Une étude spéciale du goût, de l’odorat, de l’ouïe et de la vue, analogue à celle que nous avons faite déjà du toucher, retiendrait inutilement l’attention du lecteur, car nous le supposons instruit de la structure de nos organes et des variétés de sensations qui y correspondent. Une telle étude serait plutôt de nature à nous faire oublier ce qui est essentiel, c’est à savoir que les perceptions d’un sens supposé seul, fût-ce même le toucher, méritent à peine le nom de perceptions, et ne ressemblent pas du tout aux connaissances que nos différents sens, s’exerçant ensemble, nous permettent de former au sujet des choses qui nous entourent. Il est nécessaire de méditer un long temps là-dessus, si l’on veut comprendre ce que l’illustre Kant a expliqué, semble-t-il, trop sommairement, c’est à savoir que notre perception dépend bien plutôt des lois de notre esprit que des propriétés de nos sens.

Sans doute il est commode, et il est peut-être nécessaire lorsque l’on enseigne les premières notions de la science de l’esprit, de séparer les unes des autres les cinq images d’un objet, et de s’efforcer de décrire exactement chacune d’elles en n’y mettant rien de plus que ce que la structure et la fonction d’un sens isolé permettent d’expliquer.

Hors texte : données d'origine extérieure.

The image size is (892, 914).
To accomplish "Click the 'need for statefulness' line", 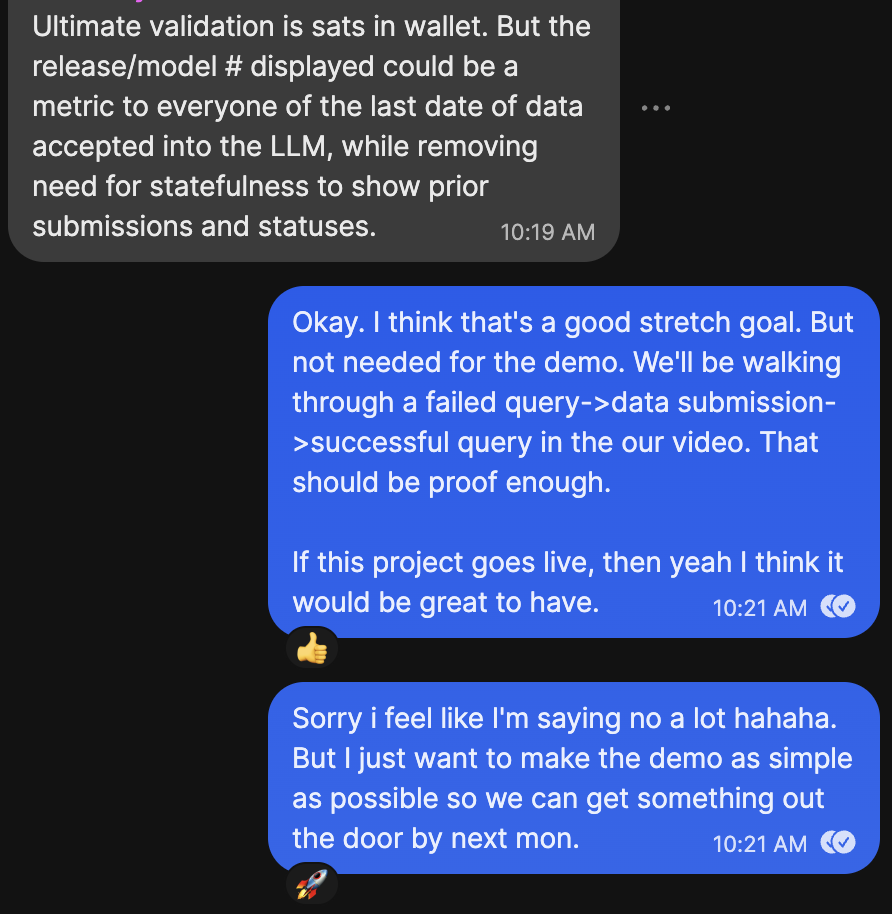I will pos(260,187).
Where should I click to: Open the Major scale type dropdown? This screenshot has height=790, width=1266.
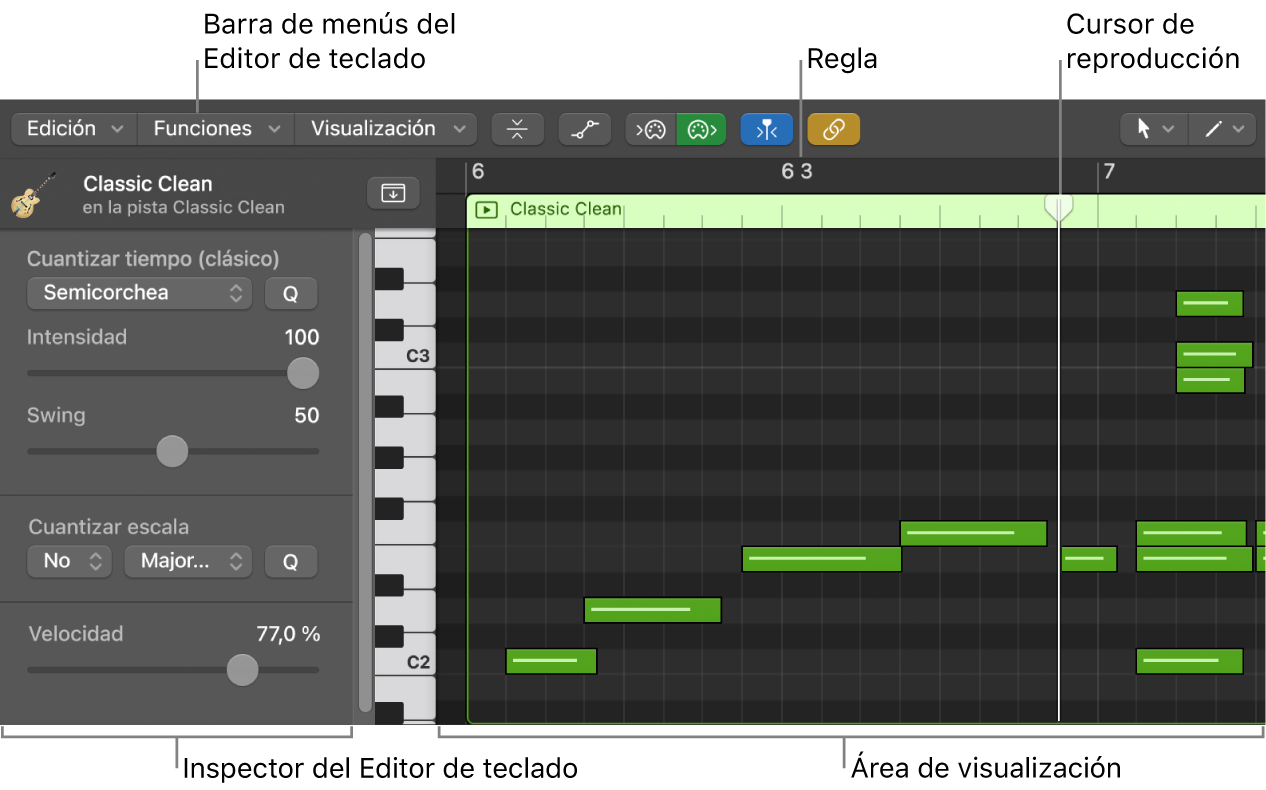188,561
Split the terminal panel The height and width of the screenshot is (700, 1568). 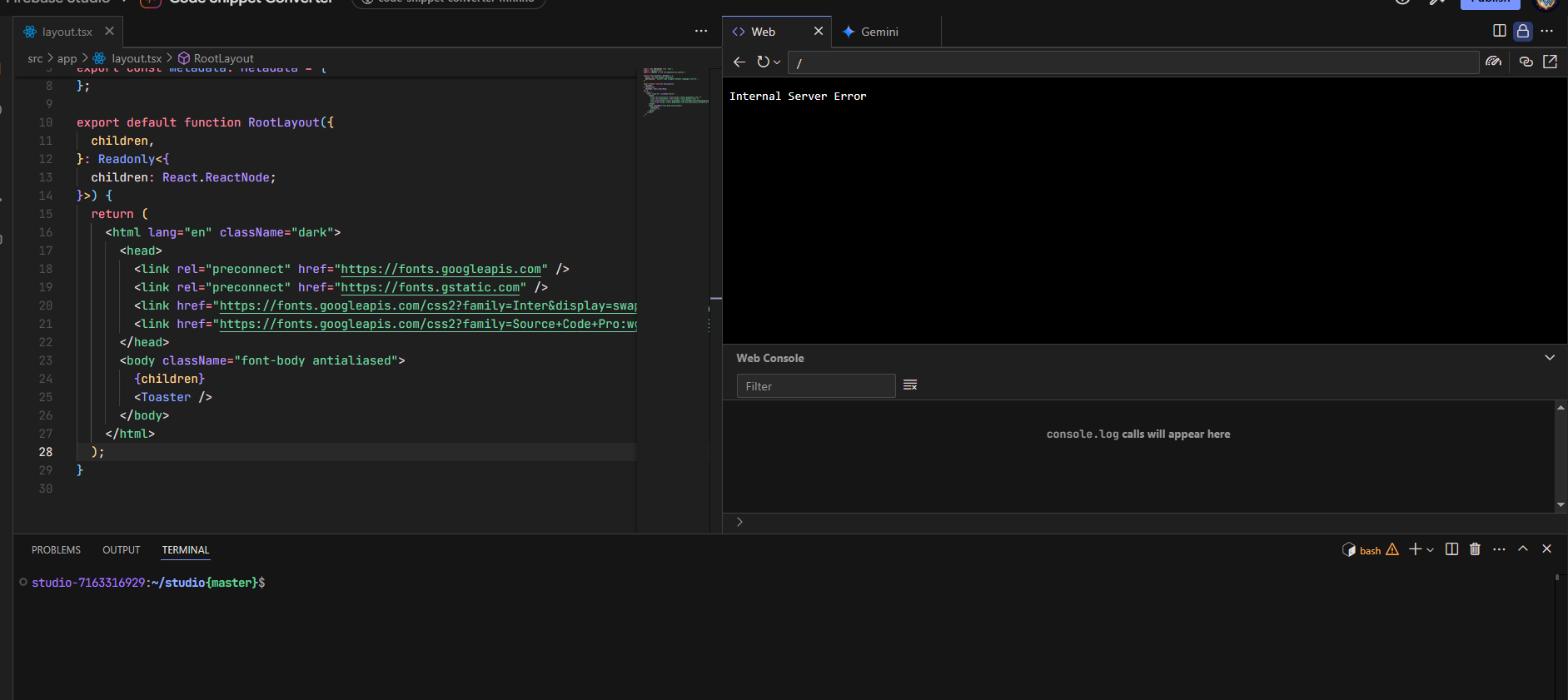click(x=1451, y=549)
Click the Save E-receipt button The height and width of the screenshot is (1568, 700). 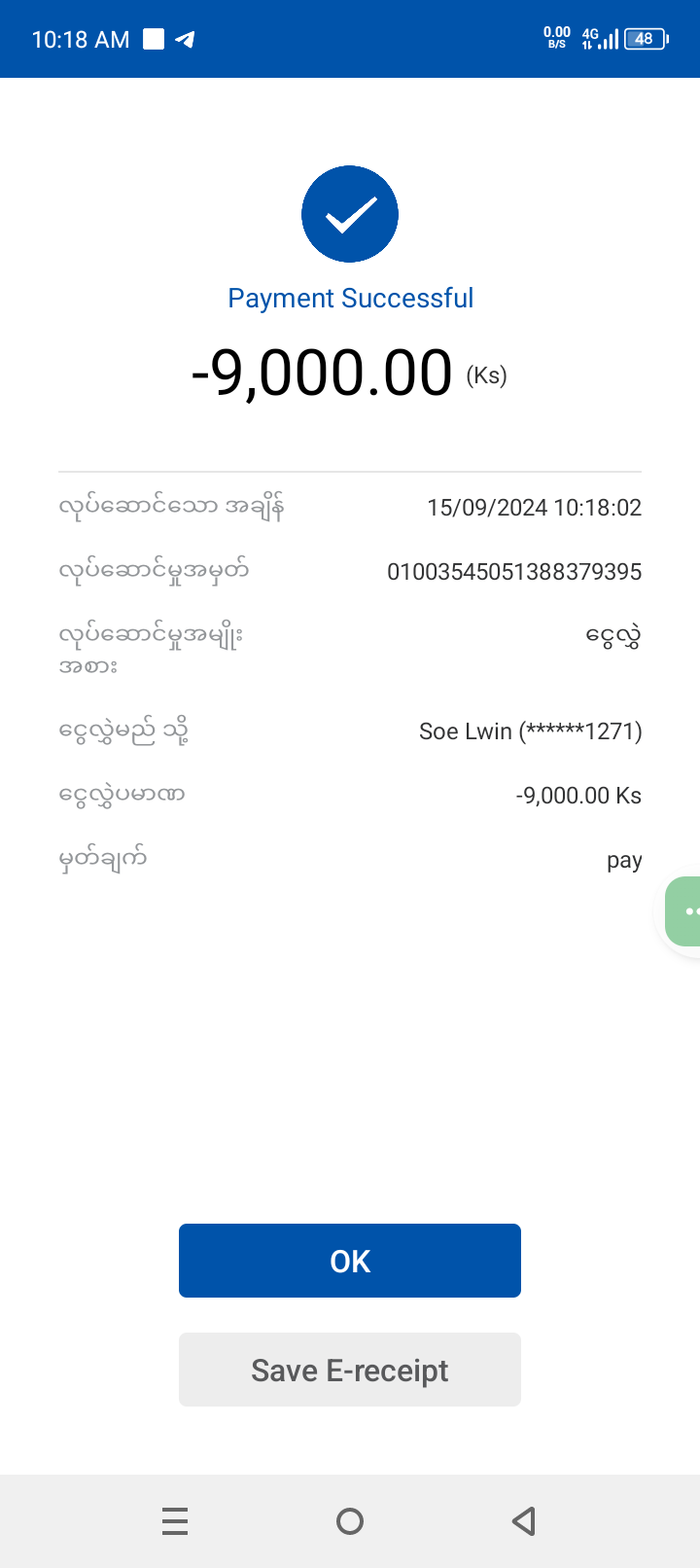coord(350,1370)
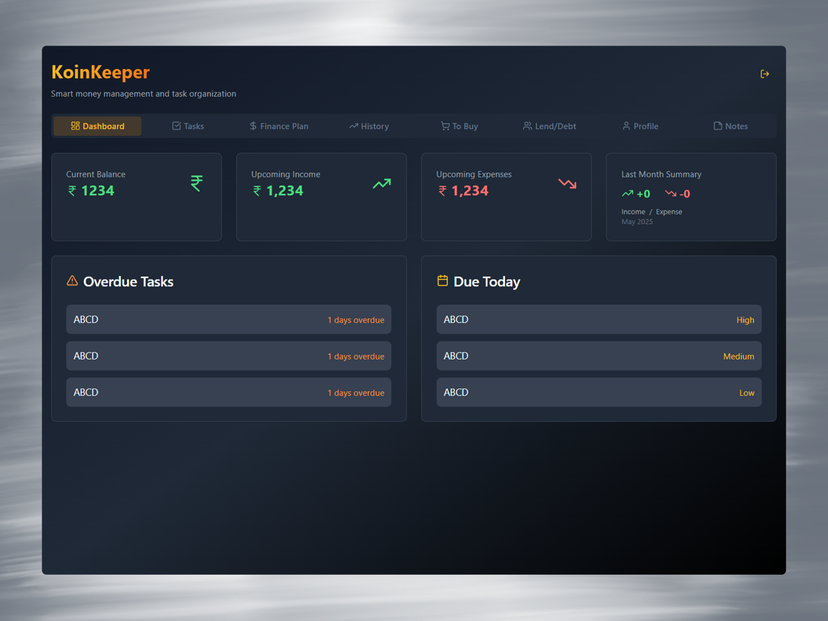Open the Profile tab
The image size is (828, 621).
tap(640, 126)
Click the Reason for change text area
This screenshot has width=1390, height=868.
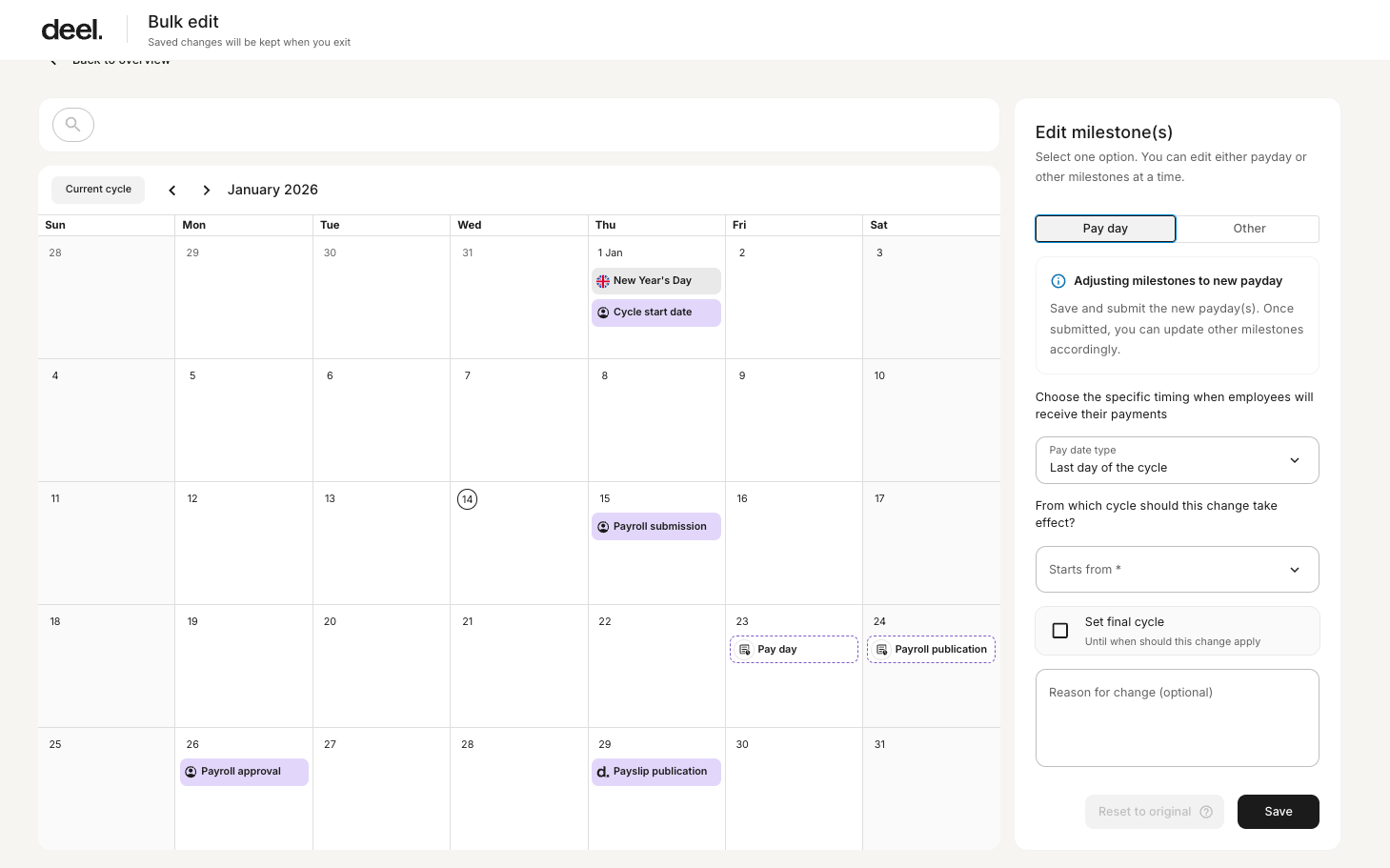pos(1177,717)
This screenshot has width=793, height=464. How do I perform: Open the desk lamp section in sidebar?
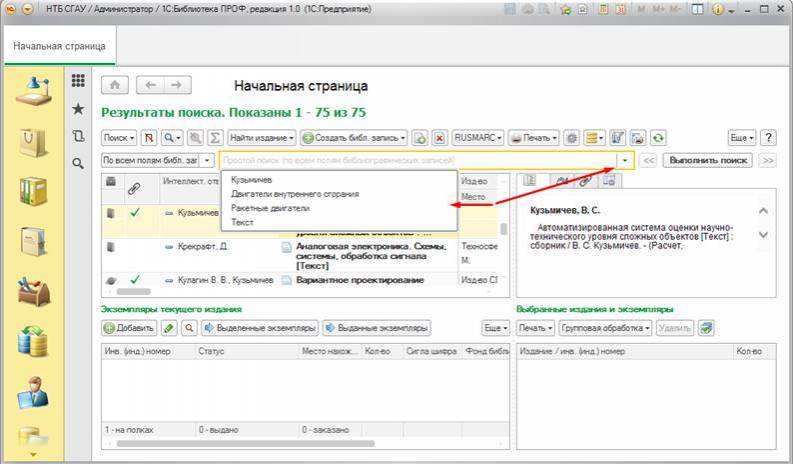(33, 87)

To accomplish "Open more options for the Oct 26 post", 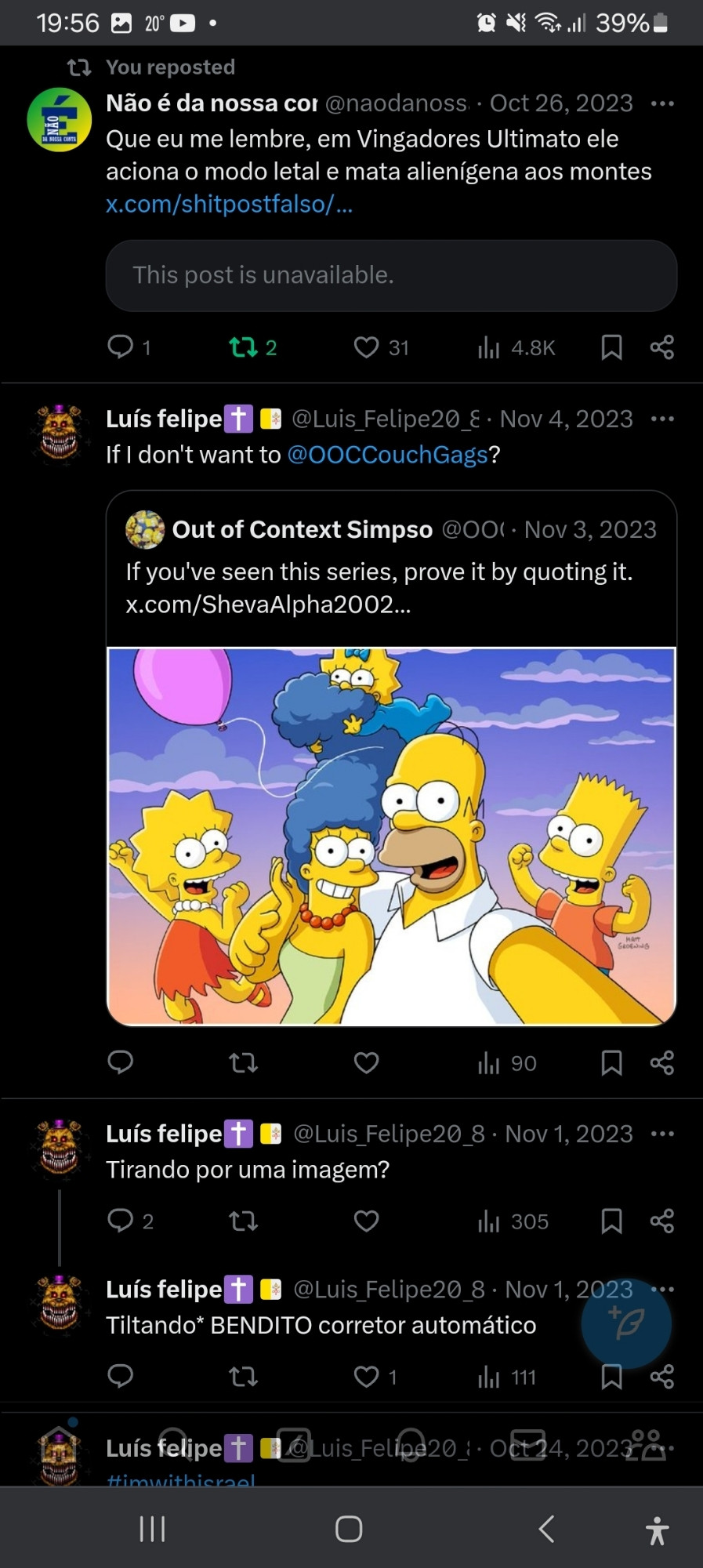I will pyautogui.click(x=662, y=103).
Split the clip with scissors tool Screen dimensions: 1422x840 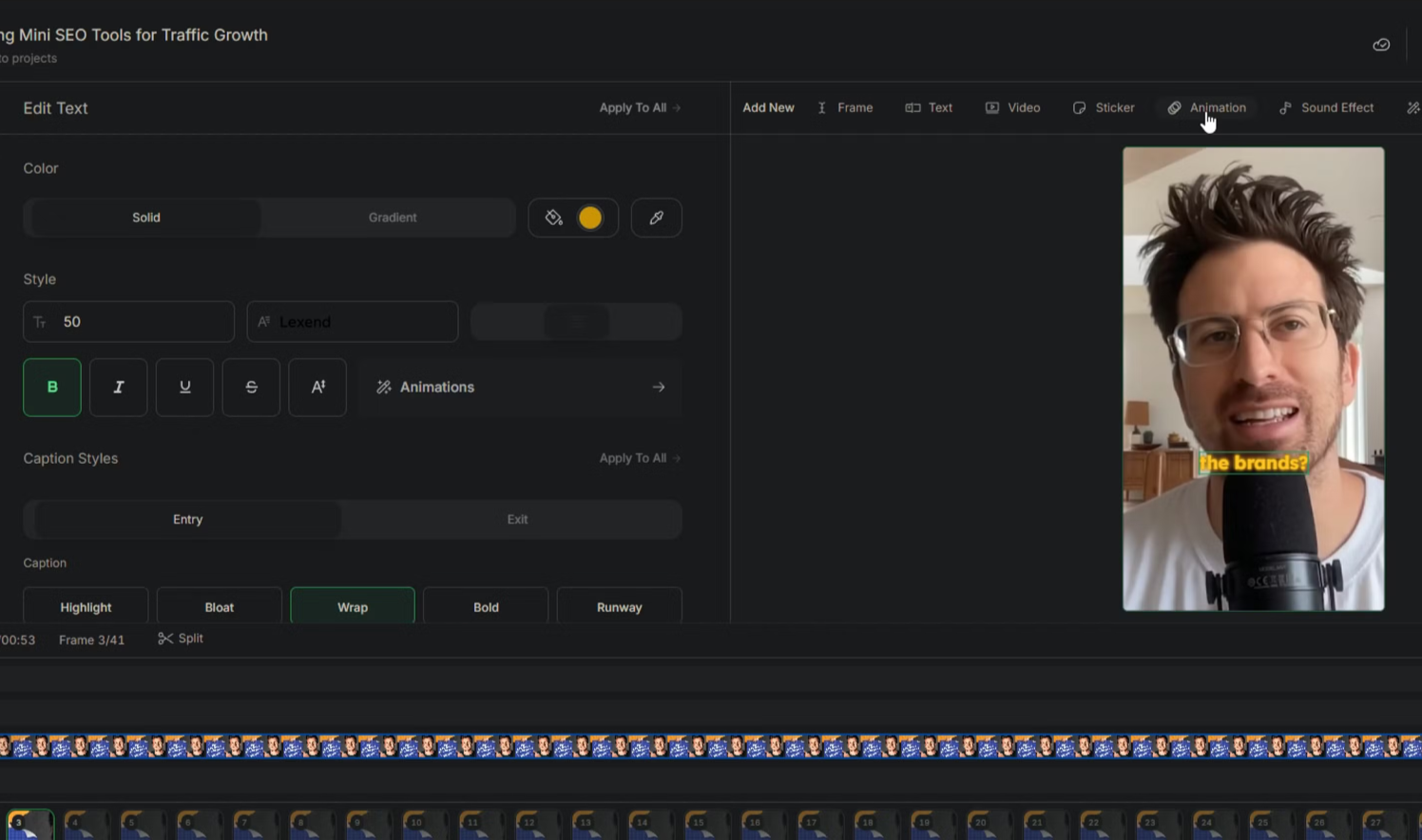181,639
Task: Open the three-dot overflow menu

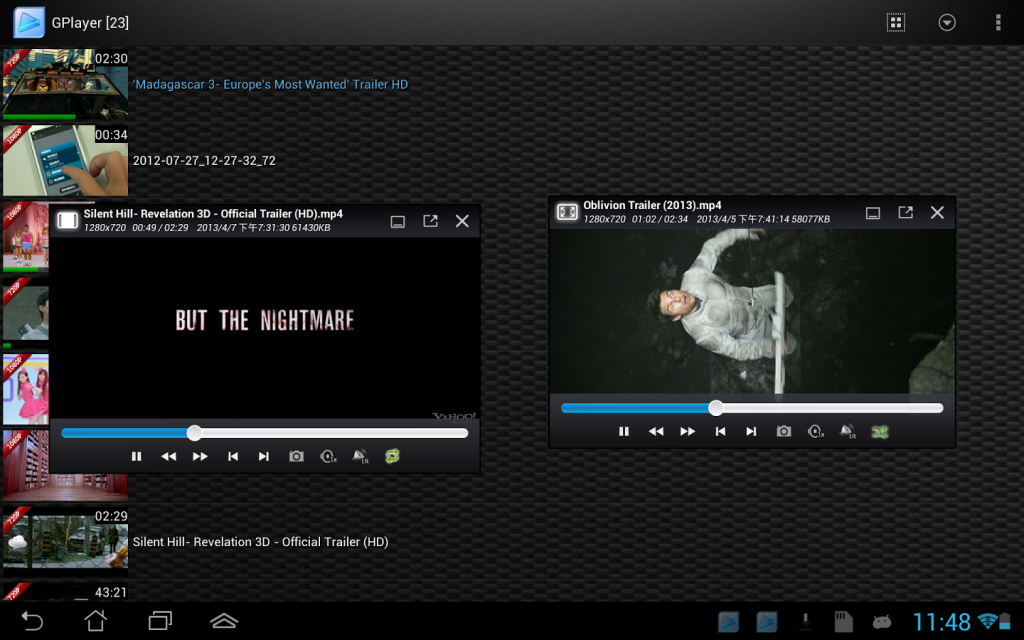Action: (x=998, y=22)
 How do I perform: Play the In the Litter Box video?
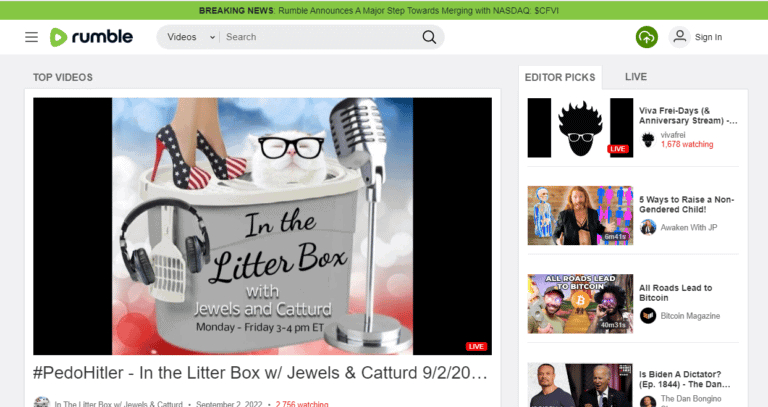point(263,226)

Il sera ensuite facile de montrer que la structure et les fonctions des sens ne suffisent pas à expliquer la liaison ou plutôt la réunion de ces cinq images en un seul objet. Platon sera ici un bon guide. Chacun de nos sens ne connaissant jamais ce que connaissent les autres sens, jamais ce qui est commun à tous les sens, comme l’égal ou l’inégal, l’un et le plusieurs, et, en bref, le monde unique que nous croyons connaître par leur moyen, jamais rien de tout cela ne sera connu par un des sens, ni par aucune autre partie du corps,

  1. Revue de Métaphysique et de Morale, no de novembre 1900 et de mai 1901.